Jasa “orang pintar” masih dibutuhkan masyarakat Pesisir Utara Jawa (Pantura). Khususnya Cirebon. Terlebih menjelang/saat pemilihan kuwu (pilwu) Minggu kemarin (21/11). Tradisi tarung damar penuh nuansa magis marak sebelum hari pencoblosan. Sesama “orang pintar” saling adu kuat.ADE GUSTIANA, Cirebon
DAMAR adalah media penerangan tradisional. Sering dimanfaatkan warga desa sebelum listrik merata di Indonesia seperti sekarang. Bahan bakarnya minyak tanah.
Api menyala pada ujung sumbunya. Damar umumnya terbuat dari kaleng. Ukurannya nyaris sama dengan cangkir gelas kopi. Tapi khusus untuk pilwu sengaja dibuat lebih besar. Pun dengan nyala apinya.
Ritual diawali dengan nunggu damar. Dimulai saat matahari terbenam. Terus berlanjut hingga beres pemilihan, esok harinya.
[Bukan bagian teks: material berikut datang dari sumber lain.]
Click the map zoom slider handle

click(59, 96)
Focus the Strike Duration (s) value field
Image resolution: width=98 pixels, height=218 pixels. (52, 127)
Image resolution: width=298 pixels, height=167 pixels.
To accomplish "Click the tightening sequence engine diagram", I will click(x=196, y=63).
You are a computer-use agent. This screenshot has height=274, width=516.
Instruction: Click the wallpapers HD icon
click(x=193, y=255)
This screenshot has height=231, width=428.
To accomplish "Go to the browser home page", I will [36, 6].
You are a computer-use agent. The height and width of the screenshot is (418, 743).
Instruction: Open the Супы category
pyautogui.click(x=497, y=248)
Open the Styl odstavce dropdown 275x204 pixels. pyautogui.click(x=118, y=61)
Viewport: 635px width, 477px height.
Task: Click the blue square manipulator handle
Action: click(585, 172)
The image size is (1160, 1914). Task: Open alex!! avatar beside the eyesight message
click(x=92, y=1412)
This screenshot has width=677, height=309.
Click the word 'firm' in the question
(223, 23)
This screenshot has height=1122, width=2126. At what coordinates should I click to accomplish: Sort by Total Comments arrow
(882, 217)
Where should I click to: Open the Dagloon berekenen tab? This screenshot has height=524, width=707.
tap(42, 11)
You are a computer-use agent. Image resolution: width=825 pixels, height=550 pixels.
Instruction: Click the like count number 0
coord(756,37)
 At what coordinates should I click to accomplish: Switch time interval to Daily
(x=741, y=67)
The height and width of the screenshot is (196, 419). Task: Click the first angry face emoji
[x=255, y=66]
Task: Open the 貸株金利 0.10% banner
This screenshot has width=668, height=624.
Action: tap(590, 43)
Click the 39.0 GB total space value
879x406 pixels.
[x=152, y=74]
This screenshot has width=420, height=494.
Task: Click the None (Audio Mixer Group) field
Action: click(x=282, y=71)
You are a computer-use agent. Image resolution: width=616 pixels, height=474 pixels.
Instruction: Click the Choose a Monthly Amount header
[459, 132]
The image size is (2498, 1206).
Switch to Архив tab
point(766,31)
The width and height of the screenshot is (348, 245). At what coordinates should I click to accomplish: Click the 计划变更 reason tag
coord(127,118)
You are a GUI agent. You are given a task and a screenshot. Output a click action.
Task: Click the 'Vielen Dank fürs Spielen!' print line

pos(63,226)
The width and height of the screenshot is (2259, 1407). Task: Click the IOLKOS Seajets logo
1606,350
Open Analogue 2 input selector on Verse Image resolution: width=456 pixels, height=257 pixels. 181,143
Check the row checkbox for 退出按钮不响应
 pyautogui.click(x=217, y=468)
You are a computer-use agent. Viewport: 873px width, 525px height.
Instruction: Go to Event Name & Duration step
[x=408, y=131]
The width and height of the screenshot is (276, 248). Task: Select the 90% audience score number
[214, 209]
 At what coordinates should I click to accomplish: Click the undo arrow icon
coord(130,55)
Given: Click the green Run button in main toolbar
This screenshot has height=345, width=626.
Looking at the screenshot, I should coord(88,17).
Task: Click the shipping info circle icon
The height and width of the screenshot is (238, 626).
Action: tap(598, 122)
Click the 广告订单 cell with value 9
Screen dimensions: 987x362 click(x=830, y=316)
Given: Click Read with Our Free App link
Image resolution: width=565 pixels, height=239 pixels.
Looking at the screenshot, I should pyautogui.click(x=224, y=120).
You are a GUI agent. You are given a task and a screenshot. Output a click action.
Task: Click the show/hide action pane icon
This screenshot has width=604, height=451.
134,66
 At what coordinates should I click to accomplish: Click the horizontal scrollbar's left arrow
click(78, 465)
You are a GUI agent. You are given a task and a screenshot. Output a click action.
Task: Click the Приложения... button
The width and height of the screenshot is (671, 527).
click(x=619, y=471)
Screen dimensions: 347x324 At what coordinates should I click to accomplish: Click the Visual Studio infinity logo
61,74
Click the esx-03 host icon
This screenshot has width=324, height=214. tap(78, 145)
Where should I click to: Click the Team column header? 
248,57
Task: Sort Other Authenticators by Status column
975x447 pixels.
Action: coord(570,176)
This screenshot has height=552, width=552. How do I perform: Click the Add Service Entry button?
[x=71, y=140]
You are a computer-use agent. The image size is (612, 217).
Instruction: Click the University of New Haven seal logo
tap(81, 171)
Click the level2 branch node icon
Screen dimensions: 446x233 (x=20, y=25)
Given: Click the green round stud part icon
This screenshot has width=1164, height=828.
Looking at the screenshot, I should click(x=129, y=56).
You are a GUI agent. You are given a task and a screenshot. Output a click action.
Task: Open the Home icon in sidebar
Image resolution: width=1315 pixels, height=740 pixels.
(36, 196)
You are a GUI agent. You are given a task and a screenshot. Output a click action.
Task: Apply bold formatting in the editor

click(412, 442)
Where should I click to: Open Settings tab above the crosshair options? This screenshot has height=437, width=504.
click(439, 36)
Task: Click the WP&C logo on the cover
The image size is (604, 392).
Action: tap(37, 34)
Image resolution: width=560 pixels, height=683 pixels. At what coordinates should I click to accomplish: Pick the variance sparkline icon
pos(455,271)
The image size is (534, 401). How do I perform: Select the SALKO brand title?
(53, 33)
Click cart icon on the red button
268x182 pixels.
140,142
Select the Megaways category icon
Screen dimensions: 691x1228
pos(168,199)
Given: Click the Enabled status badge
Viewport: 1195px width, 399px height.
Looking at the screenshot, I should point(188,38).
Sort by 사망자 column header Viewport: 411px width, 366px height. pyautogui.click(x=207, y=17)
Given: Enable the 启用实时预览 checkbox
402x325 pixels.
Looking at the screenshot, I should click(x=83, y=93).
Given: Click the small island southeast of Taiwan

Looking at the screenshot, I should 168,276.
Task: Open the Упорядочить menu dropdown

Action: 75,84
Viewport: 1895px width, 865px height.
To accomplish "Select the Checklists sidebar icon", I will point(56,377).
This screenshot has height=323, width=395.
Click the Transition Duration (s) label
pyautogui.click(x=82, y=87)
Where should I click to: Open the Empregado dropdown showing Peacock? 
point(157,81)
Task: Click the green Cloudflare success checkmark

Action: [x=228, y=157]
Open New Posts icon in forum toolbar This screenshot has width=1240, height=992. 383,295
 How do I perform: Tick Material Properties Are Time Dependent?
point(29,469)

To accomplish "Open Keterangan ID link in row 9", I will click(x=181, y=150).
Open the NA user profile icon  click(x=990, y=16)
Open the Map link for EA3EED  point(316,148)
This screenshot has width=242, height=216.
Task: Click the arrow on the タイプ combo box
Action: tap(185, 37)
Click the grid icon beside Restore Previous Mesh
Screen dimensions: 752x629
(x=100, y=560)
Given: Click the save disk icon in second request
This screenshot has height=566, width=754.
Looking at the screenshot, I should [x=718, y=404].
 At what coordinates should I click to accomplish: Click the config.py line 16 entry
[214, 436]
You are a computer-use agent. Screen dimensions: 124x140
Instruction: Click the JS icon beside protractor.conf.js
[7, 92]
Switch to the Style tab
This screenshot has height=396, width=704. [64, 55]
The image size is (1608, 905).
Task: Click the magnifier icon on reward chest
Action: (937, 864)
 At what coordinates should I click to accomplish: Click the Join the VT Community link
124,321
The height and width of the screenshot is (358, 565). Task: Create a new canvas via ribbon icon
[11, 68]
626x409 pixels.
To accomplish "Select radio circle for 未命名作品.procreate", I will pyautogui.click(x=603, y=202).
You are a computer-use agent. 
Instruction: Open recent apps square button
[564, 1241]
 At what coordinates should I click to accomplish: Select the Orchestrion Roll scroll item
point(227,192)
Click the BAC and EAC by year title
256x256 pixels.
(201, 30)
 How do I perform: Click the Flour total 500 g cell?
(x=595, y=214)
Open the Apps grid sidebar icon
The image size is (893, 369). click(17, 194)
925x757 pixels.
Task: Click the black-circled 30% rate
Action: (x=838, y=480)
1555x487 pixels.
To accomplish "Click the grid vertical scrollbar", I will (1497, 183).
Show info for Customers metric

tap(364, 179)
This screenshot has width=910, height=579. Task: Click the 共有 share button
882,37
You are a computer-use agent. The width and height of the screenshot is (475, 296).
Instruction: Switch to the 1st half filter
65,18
Suasana pandemi sedikit-banyak mempengaruhi rukun tradisi tersebut. Misalnya –sebelum Covid-19- nunggu atau tarung damar ini dilakukan di kantor desa setempat. Tapi tahun ini diminimalisir.
Karena berpotensi menimbulkan kerumunan. Dikhawatirkan para pendukung mereka bergumul. Atau masyarakat yang sekadar ingin tahu ritual tersebut. Sehingga ritual banyak dialihkan di rumah masing-masing calwu. Tapi di antaranya masih ada yang melakukan di kantor desa. Seperti yang terpantau di Desa Kertasura, Kecamatan Kapetakan, Kabupaten Cirebon, Jumat malam (20/11).
“Orang pintar” kepercayaan masing-masing calon itu unjuk kekuatan magis dalam satu atap di kantor desa. Bau kemenyan semerbak hingga lingkungan di sekitar. Kemenyan-kemenyan itu dibakar.
Mulut-mulut “orang pintar” komat-kamit. Mereka berpakaian serba hitam dan serba putih. Sementara kursi masing-masing calon kuwu ditempatkan di posisi paling depan dari kegiatan ritual.
Tokoh masyarakat wilayah utara Cirebon, H Sulama Hadi menuturkan bahwa budaya nunggu/tarung damar atau bakar kemenyan sudah ada sejak dulu. Dilakukan sehari sebelum pilwu. Yaitu berkaitan dengan kepercayaan siapa yang akan terpilih menduduki kursi orang nomor satu di desa tersebut.
“Calon kuwu yang menang dan kalah sudah bisa diprediksi dari nyala api di dupa kemenyan saat tarung damar. Yang menang, nyala apinya lebih besar daripada yang lain,” ungkap Sulama, kemarin.
Dia menambahkan, ritual itu dipercaya bisa menarik simpati masyarakat dalam pilwu. Para “orang pintar”, katanya, melakukan perang batin. Hanya saja tak kasat mata. “Hanya bisa diketahui orang-orang tertentu,” imbuh Sulama.